A Message That Took 101 Years To Arrive

101 years

Surprised?! Of course you would be. In this era of sms and video conferencing, some such news is just unbelievable. But it did happen.

It all started when a fisherman pulled the beer bottle with the scribbled message out of the Baltic off the northern city of Kiel last month, said Holger von Neuhoff of the International Maritime Museum in the northern port city of Hamburg.

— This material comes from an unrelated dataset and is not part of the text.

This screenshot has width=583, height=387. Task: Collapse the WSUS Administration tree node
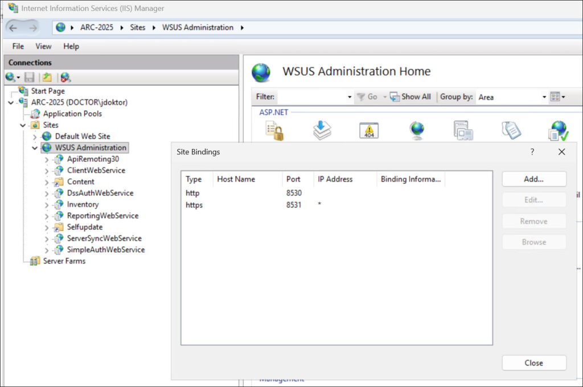[x=35, y=148]
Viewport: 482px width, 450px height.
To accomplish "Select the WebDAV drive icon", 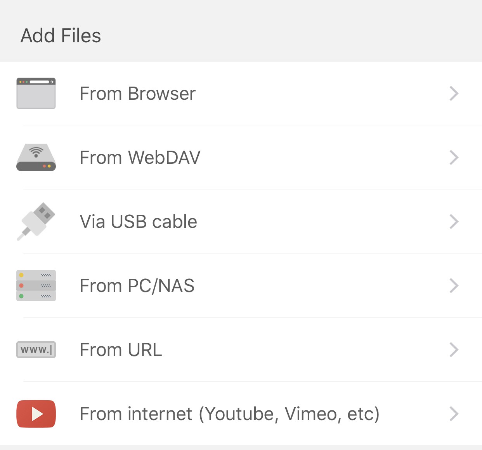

“This is certainly the first time such an old message in a bottle was found, particularly with the bottle intact,” he said.

101 years
German fisherman Konrad Fischer holds the message in a bottle from 1913. Photograph: Uwe Paesler/AFP-Getty

How was the 62-year-old owner traced?

Researchers then set to work identifying the author and managed to track down his 62-year-old granddaughter Angela Erdmann, who lives in Berlin. “It was almost unbelievable,” Erdmann told the German news agency DPA after receiving the 101 years old message .

She was first able to hold the brown bottle last week at the Hamburg museum. Inside was a message on a postcard requesting the finder return it to the writer’s home address in Berlin.

“That was a pretty moving moment,” Erdmann said. “Tears rolled down my cheeks.”

The bottle was tossed in the Baltic in 1913!

Von Neuhoff said researchers were able to identify that it was 20-year-old baker’s son Richard Platz who threw the bottle in the Baltic while on a hike with a nature appreciation group in 1913.

A Berlin-based genealogical researcher then located Erdmann, who never knew Platz, her mother’s father who died in 1946 at the age of 54.

Von Neuhoff said a handwriting comparison with letters penned by Platz later in life confirmed that he was “without a doubt” the author.

Time to revisit family scrapbooks!

Erdmann told local newspapers that the surprise discovery had inspired her to look through family scrapbooks to learn more about her grandfather, a Social Democrat who liked to read.

Much of the ink on the postcard had been rendered illegible with time and dampness, Von Neuhoff said.

The discovery will be on display at the museum until 1 May, after which experts will set to work trying to decipher the rest of the message.

Earlier records as documented by Guinness World Records

Guinness World Records previously identified the oldest message in a bottle as dating from 1914. It spent nearly 98 years at sea before being fished from the water.